Preparation of testes and spermatozoa

The mice were anesthetized with sodium pentobarbital. After skin disinfection (with 75% alcohol), an incision was made in the skin and peritoneum. After pushing away the bowels and fat and forcing the testes out of the scrotum (into abdomen), the testes and epididymis were surgically removed. The caput epididymis and cauda epididymis were cut into blocks and mechanically disrupted using a syringe (1 ml) under an anatomical microscope in Quinn’s Sperm Washing Medium (Cat. No. 1006, Quins’ SAGE IVF, USA) at 37 °C. Spermatozoa were obtained from the surface of the cell suspension after incubation at 37 °C for 20 min. The crabs were anesthetized by chilling on ice for 15 min. The carapaces were cut open cross-sectionally, and the heart and accessory sex gland were removed gently.
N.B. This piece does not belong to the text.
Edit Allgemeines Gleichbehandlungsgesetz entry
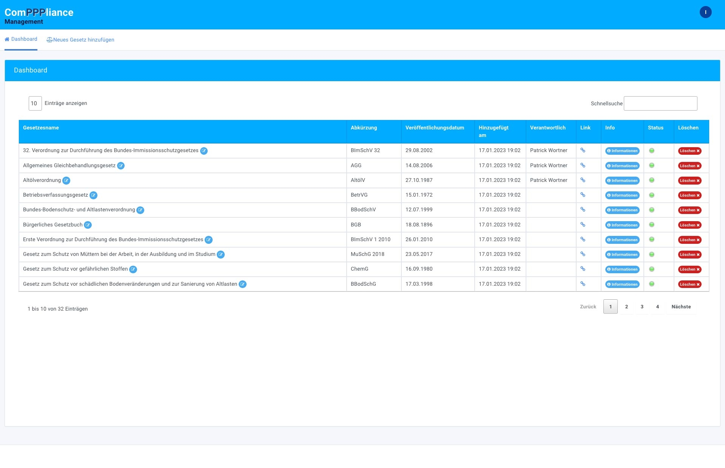This screenshot has width=725, height=468. [x=121, y=166]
Subsequently, the testes and seminal vesicles were exposed and surgically removed. To obtain free spermatozoa from crabs, we dissected the seminal vesicles into pieces, and spermatozoa were obtained via manual tissue homogenization in Ca²⁺-free artificial seawater (Ca2⁺-FASW; 475 mM NaCl, 12 mM KCl, 30 mM MgCl₂, 20 mM Tris, pH 8.2). After being left to stand for 20 min at 4 °C, the free spermatozoa were collected by centrifugation (10,000 rpm for 10 min, supernatants reserved; 500 rpm for10 min, supernatants reserved and 1000 rpm for 10 min, pellet collected).